Clients use a pool of threads managed internally and optimized for blocking IO operations.
This library makes heavy use of our extension library for Akka Stream MfgLabs/akka-stream-extensions.
resolvers ++= Seq(
Resolver.bintrayRepo("mfglabs", "maven")
)
Three packages are available :
libraryDependencies += "com.mfglabs" %% "commons-aws-cloudwatch" % "0.12.2"
libraryDependencies += "com.mfglabs" %% "commons-aws-s3" % "0.12.2"
libraryDependencies += "com.mfglabs" %% "commons-aws-sqs" % "0.12.2"
Changelog here
Scaladoc is available there
import com.mfglabs.commons.aws.s3._
val client = AmazonS3Client()()) // client with un-materialized composable Source / Flow / Sink
val fileStream: Source[ByteString, Unit] = client.getFileAsStream(bucket, key)
val multipartfileStream: Source[ByteString, Unit] = client.getMultipartFileAsStream(bucket, prefix)
someBinaryStream.via(
client.uploadStreamAsFile(bucket, key, chunkUploadConcurrency = 2)
)
someBinaryStream.via(
client.uploadStreamAsMultipartFile(
bucket,
prefix,
nbChunkPerFile = 10000,
chunkUploadConcurrency = 2
)
)
val ops = client.materialized(flowMaterializer) // client with added materialized methods
val file: Future[ByteString] = ops.getFile(bucket, key)
// More methods, check the source code
Please remark that you don't need any implicit scala.concurrent.ExecutionContext
as it's directly provided
and managed by [[AmazonS3Client]] itself.
There are also smart AmazonS3Client
constructors that can be provided with custom.
java.util.concurrent.ExecutorService
if you want to manage your pools of threads.
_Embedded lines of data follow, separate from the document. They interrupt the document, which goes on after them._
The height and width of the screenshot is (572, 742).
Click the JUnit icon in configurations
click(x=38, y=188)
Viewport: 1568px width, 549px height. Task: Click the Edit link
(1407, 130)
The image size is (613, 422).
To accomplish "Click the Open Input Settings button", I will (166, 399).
import com.mfglabs.commons.aws.sqs._
val sqs = AmazonSQSClient()()
val sender: Flow[String, SendMessageResult, Unit] =
Flow[String].map { body =>
val req = new SendMessageRequest()
req.setMessageBody(body)
req.setQueueUrl(queueUrl)
req
}
.via(sqs.sendMessageAsStream())
val receiver: Source[Message, Unit] = sqs.receiveMessageAsStream(queueUrl, autoAck = false)
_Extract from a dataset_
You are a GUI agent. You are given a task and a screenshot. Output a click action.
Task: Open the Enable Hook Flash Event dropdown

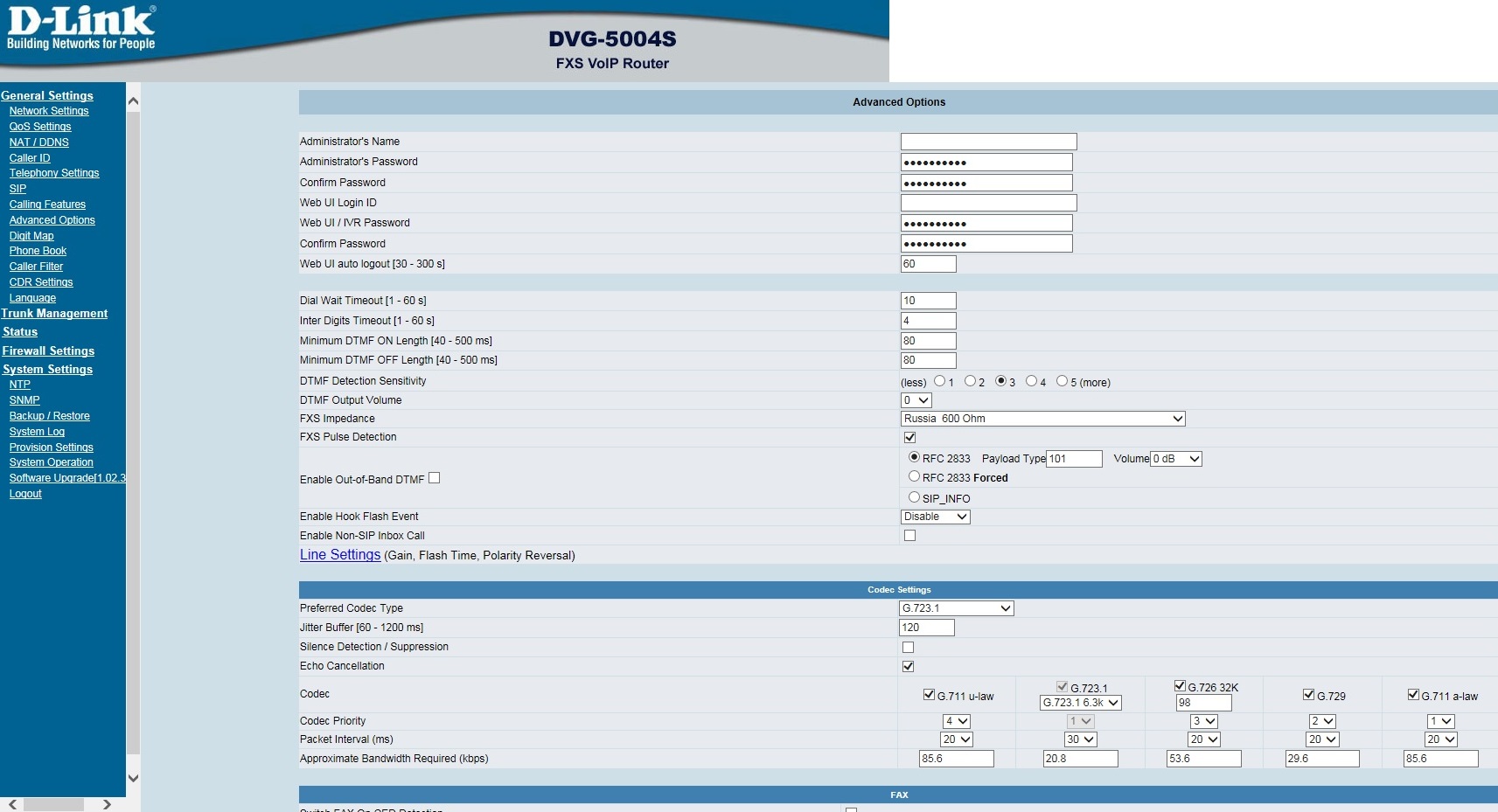click(935, 517)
Please remark that you don't need any implicit scala.concurrent.ExecutionContext
as it's directly provided
and managed by [[AmazonSQSClient]] itself.
There are also smart AmazonSQSClient
constructors that can be provided with custom.
java.util.concurrent.ExecutorService
if you want to manage your pools of threads.
In your code:
import com.mfglabs.commons.aws.cloudwatch
import cloudwatch._ // brings implicit extensions
// Create the client
val CW = cloudwatch.AmazonCloudwatchClient()()
// Use it
for {
metrics <- CW.listMetrics()
} yield (metrics)
Please remark that you don't need any implicit scala.concurrent.ExecutionContext
as it's directly provided
and managed by [[AmazonCloudwatchClient]] itself.
There are also smart AmazonCloudwatchClient
constructors that can be provided with custom.
java.util.concurrent.ExecutorService
if you want to manage your pools of threads.
This software is licensed under the Apache 2 license, quoted below.
Licensed under the Apache License, Version 2.0 (the "License"); you may not use this file except in compliance with the License. You may obtain a copy of the License at
http://www.apache.org/licenses/LICENSE-2.0
Unless required by applicable law or agreed to in writing, software distributed under the License is distributed on an "AS IS" BASIS, WITHOUT WARRANTIES OR CONDITIONS OF ANY KIND, either express or implied. See the License for the specific language governing permissions and limitations under the License.